* **Provided material**:
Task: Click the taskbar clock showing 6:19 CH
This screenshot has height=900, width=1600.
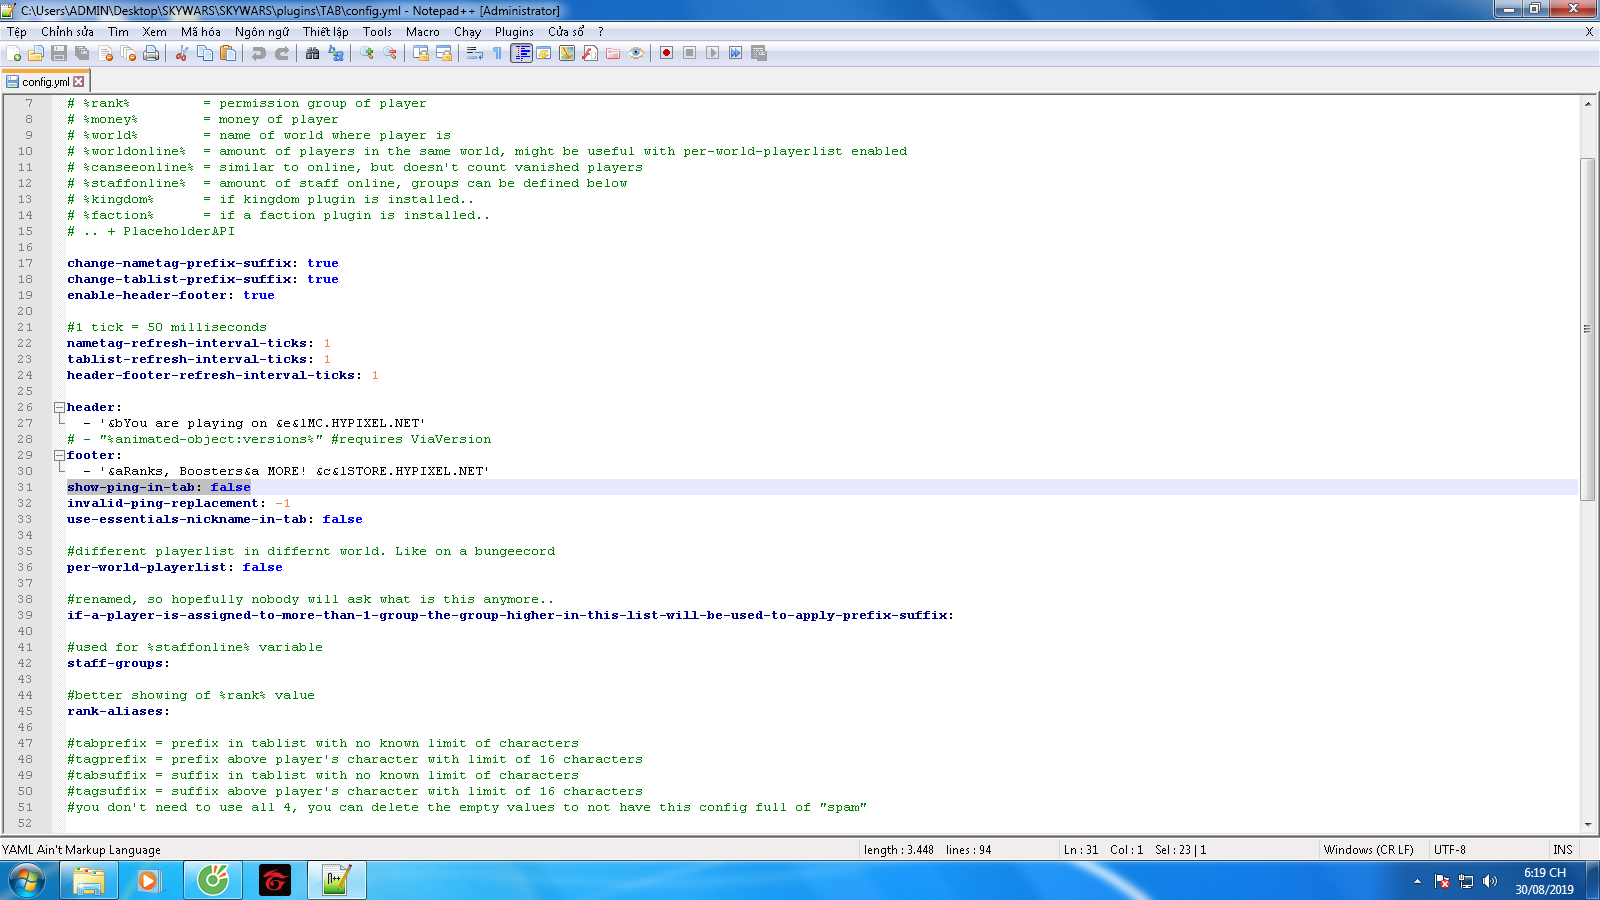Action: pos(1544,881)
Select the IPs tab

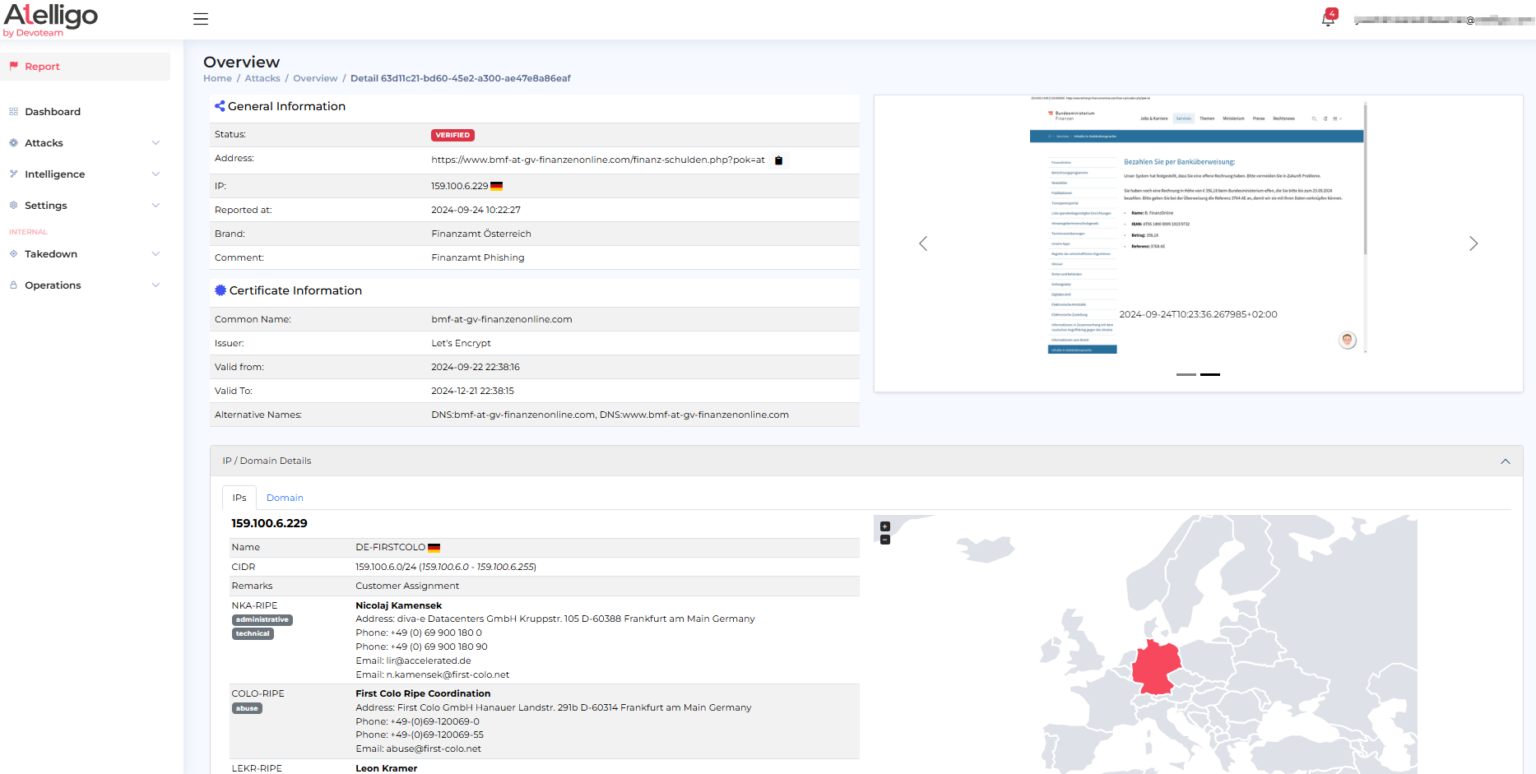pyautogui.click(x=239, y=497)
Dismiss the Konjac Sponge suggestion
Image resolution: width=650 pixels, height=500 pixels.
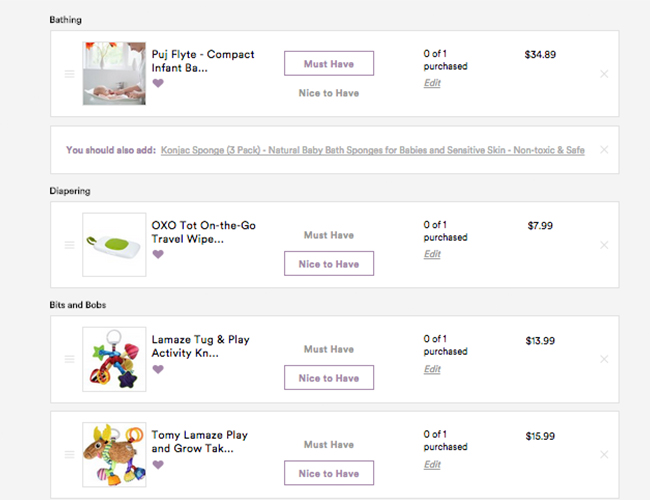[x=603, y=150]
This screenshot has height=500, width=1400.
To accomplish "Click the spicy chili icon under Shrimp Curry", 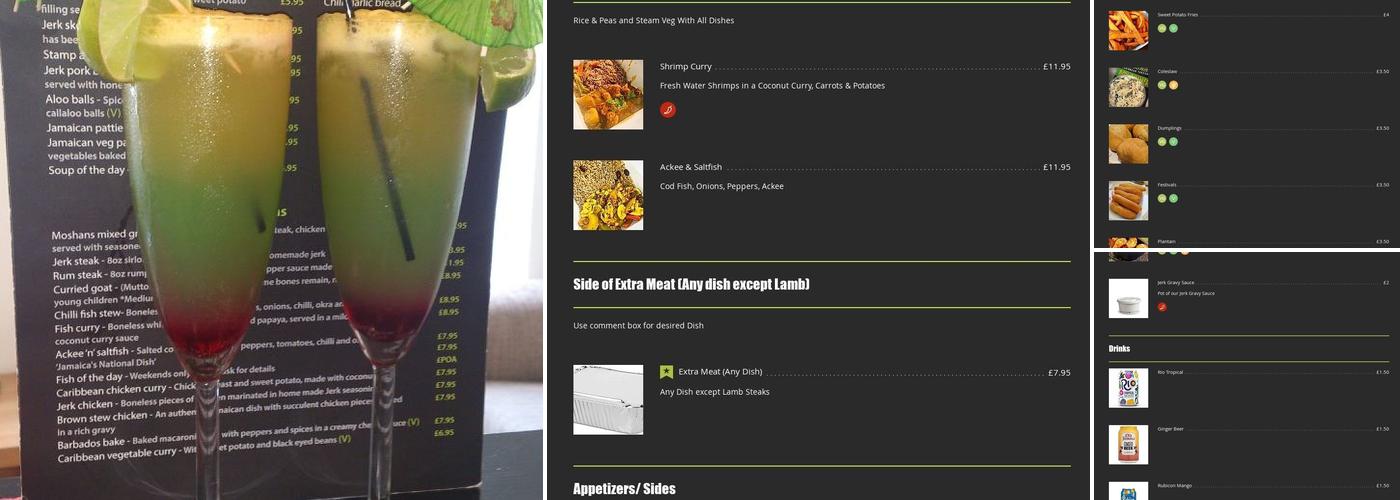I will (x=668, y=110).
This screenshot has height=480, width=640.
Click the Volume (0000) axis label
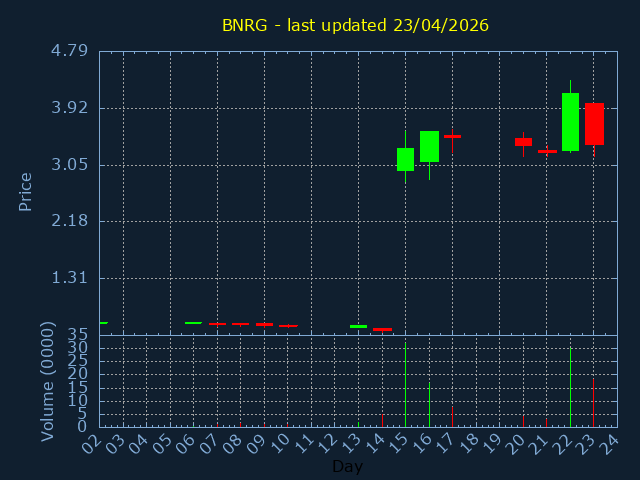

* **Stated goal**:
Output the material as a JSON list of strings, one string per line, starting at its first line and stopping after the line that contains "[x=603, y=150]". Leave out blank lines and the pictures.

* **Full output**:
[
  "Task: Click the taskbar clock showing 6:19 CH",
  "This screenshot has height=900, width=1600.",
  "Action: pos(1544,881)",
  "Select the IPs tab",
  "pyautogui.click(x=239, y=497)",
  "Dismiss the Konjac Sponge suggestion",
  "Image resolution: width=650 pixels, height=500 pixels.",
  "[x=603, y=150]"
]